Andi Zeqiri s’en va progresser à la Juventus

Andi Zeqiri s’en va progresser à la Juventus

Fabio Celestini ne savait pas quoi faire avec Andi Zeqiri, ce n’est pas trahir un secret que d’écrire ces lignes. L’entraîneur du LS croit au potentiel de son attaquant de 17 ans, qu’il a d’ailleurs fait débuter en Challenge League alors qu’il n’avait pas 16 ans. C’était à Baulmes face au Mont, le 22 mai 2015, et on s’en rappelle très bien (lire ici). Depuis, le talent a progressé au LS, a marqué en Challenge League et a continué à scorer en équipe de Suisse juniors. Bref, il est monté en puissance. Mais la promotion du Lausanne-Sport, paradoxalement, ne lui a pas fait de bien. En Challenge League, il aurait continué à jouer, sans doute. Mais en Super League, Fabio Celestini a estimé qu’il était trop tendre, ce qui est très probablement la vérité. Et de toute façon, l’entraîneur du LS connaît le football bien mieux que nous.

Une situation qui semblait inextricable

Donc, « FC » était embêté, vu que Zeqiri, de toute évidence, ne jouerait pas avec le LS cette saison, ou pas beaucoup. Donc, que faire avec le super-talent? Le faire jouer avec les M21 en 1re ligue? Cela a été le cas en ce début de saison, mais la quatrième division n’est pas forcément le terrain de jeu espéré, même en s’entrainant tous les jours avec la première. Le prêter en Challenge League? Cela aurait pu se faire, mais Fabio Celestini voulait que l’attaquant s’entraîne dans un cadre professionnel de haut niveau, ce que tout le monde ne peut pas garantir en deuxième division suisse, ou pas assez au goût du LS. Il y a eu des approches, mais elles n’ont convaincu ni l’exigeant entraîneur du LS, ni le joueur. Restait une possibilité, bien sûr: le vendre. Et les clubs intéressés ne manquaient pas.

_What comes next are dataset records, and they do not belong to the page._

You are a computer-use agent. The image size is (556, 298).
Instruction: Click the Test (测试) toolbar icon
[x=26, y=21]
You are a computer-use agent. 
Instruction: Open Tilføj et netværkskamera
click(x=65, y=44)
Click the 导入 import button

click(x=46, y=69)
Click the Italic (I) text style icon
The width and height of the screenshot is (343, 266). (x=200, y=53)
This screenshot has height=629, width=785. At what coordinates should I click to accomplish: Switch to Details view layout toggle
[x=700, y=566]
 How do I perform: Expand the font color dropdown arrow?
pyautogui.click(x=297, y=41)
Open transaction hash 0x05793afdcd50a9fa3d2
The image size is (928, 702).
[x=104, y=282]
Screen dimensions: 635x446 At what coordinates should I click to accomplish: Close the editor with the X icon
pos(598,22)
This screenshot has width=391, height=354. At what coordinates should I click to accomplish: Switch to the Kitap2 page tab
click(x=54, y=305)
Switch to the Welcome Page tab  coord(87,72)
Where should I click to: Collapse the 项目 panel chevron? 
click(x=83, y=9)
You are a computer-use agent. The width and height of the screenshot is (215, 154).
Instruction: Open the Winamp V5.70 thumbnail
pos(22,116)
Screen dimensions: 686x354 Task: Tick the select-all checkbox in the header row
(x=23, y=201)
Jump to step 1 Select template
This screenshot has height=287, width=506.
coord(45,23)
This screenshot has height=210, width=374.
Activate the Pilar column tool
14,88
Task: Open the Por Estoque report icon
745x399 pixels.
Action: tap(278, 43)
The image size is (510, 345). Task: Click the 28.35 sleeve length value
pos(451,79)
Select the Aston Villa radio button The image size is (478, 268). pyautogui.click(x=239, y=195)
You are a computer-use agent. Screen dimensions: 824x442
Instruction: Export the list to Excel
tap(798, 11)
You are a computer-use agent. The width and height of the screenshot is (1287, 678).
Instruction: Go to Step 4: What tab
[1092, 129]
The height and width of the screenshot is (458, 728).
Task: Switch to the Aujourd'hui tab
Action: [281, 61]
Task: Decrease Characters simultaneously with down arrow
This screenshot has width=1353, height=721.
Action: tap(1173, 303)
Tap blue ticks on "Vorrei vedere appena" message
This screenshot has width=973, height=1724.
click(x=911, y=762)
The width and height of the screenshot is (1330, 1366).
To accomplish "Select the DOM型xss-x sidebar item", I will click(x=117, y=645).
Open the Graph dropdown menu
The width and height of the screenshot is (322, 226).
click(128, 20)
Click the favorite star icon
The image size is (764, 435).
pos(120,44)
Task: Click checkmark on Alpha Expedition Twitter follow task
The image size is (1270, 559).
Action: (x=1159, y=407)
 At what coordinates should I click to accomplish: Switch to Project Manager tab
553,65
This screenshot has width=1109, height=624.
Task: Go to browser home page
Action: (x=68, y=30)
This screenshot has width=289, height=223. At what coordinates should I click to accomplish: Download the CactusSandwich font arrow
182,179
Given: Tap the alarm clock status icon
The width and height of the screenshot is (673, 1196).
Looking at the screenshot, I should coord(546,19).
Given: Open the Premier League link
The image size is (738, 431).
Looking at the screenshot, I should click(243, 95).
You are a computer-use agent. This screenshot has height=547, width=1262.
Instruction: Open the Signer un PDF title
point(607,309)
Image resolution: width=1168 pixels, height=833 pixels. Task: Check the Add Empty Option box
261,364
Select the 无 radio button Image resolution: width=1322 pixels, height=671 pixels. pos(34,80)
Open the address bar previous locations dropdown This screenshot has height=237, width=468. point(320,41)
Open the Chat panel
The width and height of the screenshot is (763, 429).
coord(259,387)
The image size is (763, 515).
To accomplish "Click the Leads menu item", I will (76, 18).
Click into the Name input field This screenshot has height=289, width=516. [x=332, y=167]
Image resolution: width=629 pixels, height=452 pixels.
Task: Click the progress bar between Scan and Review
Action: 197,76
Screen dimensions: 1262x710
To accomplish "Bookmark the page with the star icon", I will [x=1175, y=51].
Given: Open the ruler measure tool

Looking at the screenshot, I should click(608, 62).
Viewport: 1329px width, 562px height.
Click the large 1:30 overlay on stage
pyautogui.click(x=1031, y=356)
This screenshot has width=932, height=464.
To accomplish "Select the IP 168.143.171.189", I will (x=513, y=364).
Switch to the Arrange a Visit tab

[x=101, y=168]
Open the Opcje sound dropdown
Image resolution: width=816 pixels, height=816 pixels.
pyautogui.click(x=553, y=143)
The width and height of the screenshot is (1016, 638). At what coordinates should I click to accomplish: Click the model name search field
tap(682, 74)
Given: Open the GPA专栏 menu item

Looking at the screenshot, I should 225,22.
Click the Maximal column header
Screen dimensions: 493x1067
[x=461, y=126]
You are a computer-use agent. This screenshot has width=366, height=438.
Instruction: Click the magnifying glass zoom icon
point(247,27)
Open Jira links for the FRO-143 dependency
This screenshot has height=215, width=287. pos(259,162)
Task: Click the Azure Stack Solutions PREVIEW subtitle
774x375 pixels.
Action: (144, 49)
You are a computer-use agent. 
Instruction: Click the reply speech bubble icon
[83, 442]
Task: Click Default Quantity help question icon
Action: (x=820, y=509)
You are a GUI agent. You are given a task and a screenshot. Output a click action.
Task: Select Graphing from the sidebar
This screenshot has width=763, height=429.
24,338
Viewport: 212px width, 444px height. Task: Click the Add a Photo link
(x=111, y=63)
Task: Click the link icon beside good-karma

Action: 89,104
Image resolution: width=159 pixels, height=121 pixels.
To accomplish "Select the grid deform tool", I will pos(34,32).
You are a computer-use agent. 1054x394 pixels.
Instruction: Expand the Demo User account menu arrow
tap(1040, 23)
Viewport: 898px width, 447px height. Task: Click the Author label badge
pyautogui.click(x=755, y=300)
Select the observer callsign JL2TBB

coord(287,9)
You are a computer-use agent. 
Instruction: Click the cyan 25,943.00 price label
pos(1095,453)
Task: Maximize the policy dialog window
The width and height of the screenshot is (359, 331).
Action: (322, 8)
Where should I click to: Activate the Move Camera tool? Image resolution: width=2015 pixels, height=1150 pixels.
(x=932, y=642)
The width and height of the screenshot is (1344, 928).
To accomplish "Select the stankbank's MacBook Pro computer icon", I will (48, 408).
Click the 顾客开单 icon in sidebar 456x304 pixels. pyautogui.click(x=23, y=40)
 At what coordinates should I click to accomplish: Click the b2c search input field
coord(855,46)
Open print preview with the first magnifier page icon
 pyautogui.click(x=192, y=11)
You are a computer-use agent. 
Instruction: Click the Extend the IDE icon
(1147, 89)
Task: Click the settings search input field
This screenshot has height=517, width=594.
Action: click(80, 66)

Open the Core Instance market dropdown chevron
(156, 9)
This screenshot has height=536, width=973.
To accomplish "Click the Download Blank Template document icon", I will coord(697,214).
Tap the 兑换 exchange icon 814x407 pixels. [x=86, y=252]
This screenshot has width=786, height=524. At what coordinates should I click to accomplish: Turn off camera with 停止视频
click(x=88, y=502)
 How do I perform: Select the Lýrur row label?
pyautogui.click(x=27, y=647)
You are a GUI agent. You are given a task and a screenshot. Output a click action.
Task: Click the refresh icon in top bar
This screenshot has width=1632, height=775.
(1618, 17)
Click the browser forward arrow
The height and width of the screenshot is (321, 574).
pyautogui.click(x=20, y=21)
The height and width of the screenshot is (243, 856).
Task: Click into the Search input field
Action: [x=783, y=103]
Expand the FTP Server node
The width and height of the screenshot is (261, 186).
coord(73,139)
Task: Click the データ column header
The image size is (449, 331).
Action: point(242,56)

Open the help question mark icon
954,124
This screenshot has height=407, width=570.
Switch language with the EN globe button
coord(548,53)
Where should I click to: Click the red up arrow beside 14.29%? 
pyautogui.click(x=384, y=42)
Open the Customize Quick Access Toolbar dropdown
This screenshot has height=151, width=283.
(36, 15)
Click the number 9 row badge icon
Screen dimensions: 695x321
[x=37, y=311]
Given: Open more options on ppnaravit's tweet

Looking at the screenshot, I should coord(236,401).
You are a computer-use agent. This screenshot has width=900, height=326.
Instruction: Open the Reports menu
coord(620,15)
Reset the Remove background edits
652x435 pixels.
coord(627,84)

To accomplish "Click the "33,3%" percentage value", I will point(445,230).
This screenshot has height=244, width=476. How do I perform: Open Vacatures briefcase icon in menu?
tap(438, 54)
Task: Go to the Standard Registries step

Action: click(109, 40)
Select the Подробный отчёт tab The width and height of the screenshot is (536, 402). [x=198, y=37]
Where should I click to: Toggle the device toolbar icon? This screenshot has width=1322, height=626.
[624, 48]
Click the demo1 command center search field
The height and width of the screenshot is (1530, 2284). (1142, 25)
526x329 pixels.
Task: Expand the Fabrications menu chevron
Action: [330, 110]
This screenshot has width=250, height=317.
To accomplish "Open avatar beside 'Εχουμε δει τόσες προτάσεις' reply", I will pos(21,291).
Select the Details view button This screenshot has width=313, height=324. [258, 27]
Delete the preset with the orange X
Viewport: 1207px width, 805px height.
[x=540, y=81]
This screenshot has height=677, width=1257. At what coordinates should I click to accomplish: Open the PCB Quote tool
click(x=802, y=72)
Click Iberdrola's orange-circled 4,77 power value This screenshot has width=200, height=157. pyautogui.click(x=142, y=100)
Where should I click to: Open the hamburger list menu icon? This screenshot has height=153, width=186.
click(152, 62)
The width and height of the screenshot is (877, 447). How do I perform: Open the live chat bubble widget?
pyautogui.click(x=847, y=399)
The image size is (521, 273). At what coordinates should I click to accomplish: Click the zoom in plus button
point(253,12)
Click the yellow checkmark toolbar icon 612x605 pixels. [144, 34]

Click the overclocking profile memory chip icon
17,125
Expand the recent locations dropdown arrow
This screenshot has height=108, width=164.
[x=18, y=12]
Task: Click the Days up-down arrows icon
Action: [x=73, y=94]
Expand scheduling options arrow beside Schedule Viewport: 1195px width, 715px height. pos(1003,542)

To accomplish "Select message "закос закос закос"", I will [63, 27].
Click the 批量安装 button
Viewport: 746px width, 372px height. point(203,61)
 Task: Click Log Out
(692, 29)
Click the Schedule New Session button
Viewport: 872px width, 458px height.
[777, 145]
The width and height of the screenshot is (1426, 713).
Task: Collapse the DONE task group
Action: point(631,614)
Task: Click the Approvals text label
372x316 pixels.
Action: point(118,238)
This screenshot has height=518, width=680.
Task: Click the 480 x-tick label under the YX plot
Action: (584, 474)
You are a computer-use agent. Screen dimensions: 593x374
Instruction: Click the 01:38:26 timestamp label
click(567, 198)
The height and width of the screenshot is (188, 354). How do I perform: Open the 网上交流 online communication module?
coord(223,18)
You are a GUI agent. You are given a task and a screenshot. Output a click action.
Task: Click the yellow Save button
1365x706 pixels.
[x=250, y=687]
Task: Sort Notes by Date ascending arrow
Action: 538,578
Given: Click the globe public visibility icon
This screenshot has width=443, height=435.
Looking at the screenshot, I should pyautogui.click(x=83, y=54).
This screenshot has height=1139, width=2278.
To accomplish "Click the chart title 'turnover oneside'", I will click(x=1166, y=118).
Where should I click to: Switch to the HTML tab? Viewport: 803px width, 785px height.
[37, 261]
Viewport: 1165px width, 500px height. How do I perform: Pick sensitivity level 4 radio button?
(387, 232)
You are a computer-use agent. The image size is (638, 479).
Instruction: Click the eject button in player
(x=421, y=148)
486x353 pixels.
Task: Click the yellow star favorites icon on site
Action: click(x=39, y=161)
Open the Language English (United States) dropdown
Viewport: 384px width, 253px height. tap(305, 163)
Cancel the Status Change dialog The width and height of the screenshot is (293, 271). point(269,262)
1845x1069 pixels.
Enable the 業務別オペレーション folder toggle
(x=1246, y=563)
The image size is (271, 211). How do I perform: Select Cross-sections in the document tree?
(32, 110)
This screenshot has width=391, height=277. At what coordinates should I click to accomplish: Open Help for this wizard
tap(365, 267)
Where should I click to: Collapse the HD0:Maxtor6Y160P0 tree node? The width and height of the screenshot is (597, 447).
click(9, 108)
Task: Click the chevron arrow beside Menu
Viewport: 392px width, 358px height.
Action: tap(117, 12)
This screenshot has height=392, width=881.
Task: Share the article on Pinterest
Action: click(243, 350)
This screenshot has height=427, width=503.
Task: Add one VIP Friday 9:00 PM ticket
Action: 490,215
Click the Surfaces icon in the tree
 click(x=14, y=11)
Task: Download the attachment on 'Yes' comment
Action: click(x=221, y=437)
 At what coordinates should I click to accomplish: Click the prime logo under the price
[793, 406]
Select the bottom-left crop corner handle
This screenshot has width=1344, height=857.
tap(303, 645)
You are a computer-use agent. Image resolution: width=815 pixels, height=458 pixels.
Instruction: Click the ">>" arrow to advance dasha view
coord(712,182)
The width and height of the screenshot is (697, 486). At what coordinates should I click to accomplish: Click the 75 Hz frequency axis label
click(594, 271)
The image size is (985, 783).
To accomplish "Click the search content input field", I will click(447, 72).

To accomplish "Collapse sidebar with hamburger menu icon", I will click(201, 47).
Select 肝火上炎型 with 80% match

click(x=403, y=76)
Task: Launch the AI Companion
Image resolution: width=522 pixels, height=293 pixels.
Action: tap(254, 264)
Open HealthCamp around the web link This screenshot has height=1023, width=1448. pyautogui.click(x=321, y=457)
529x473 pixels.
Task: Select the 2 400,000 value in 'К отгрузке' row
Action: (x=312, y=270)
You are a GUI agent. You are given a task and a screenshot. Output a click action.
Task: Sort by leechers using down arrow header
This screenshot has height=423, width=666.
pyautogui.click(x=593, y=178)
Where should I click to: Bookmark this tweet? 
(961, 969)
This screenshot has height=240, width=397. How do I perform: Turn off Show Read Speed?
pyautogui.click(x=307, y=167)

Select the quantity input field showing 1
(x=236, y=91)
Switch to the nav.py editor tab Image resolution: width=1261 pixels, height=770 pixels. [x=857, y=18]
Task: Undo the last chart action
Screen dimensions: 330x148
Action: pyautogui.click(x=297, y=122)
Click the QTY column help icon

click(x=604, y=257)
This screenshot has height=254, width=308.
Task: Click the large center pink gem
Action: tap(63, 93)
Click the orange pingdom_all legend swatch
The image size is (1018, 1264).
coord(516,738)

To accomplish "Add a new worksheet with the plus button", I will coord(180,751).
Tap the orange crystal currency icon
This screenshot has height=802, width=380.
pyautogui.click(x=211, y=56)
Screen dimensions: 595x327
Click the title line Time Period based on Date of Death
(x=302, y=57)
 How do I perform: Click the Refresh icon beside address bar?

Le joueur et le club ne veulent pas d’un transfert à 17 ans

Le jeune homme est en effet la cible d’intérêts divers depuis quelques années. Les plus grands clubs européens se sont intéressés à son cas et si le LS avait voulu empocher quelques centaines de milliers de francs, cela aurait pu se faire. Mais le joueur, très bien conseillé par sa famille, ne voulait pas d’un départ alors qu’il n’est pas majeur. Son plan de bataille était clair: s’imposer en Suisse, avant de tenter le grand saut européen. Et le LS a la même idée. Alors? Le problème semblait insoluble.

Une solution gagnant-gagnant-gagnant

Et puis, la bonne solution est apparue, presque naturellement. Vu que le Lausanne-Sport se fait prêter des joueurs venus de grands clubs italiens comme l’AS Roma (Kevin Mendez et Paolo Frascatore) ou la Juventus (Francesco Margiotta), pourquoi ne pas faire de même dans l’autre sens? Cela peut sembler inhabituel et dans les faits, ça l’est. Généralement, les grands clubs européens achètent les super-talents et, s’ils ne sont pas prêts, ils les reprêtent dans leur club d’origine. Là, le LS et la Juventus font exactement le contraire, ce qui peut sembler étrange. Mais en y regardant de plus près, cette solution plaît à tout le monde. Au LS, parce que le joueur reste sa propriété. Au joueur, parce qu’il va progresser chez un géant du football, au contact d’attaquants parmi les meilleurs du monde. Et à la Juventus, qui a sans doute quelque part une petite option prioritaire en cas d’intérêt au bout de cette année (ou de ces deux ans) de prêt. Bref, c’est du gagnant-gagnant-gagnant.

Carlos Blanco Moreno arrive en prêt

En contrepartie, le club vaudois récupère, aussi en prêt bien sûr, un défenseur central de 20 ans, Carlos Blanco Moreno. Là, le schéma est plus connu: un jeune joueur d’un grand club, sans aucune perspective de jouer avec l’équipe-première de la Juventus, qui s’en va chercher du temps de jeu ailleurs. Et mine de rien, la bonne réputation du championnat suisse et sa proximité avec l’Italie sont des atouts précieux pour le LS à l’heure d’attirer de tels talents. Ça et le travail de plus en plus reconnu de Fabio Celestini, aussi.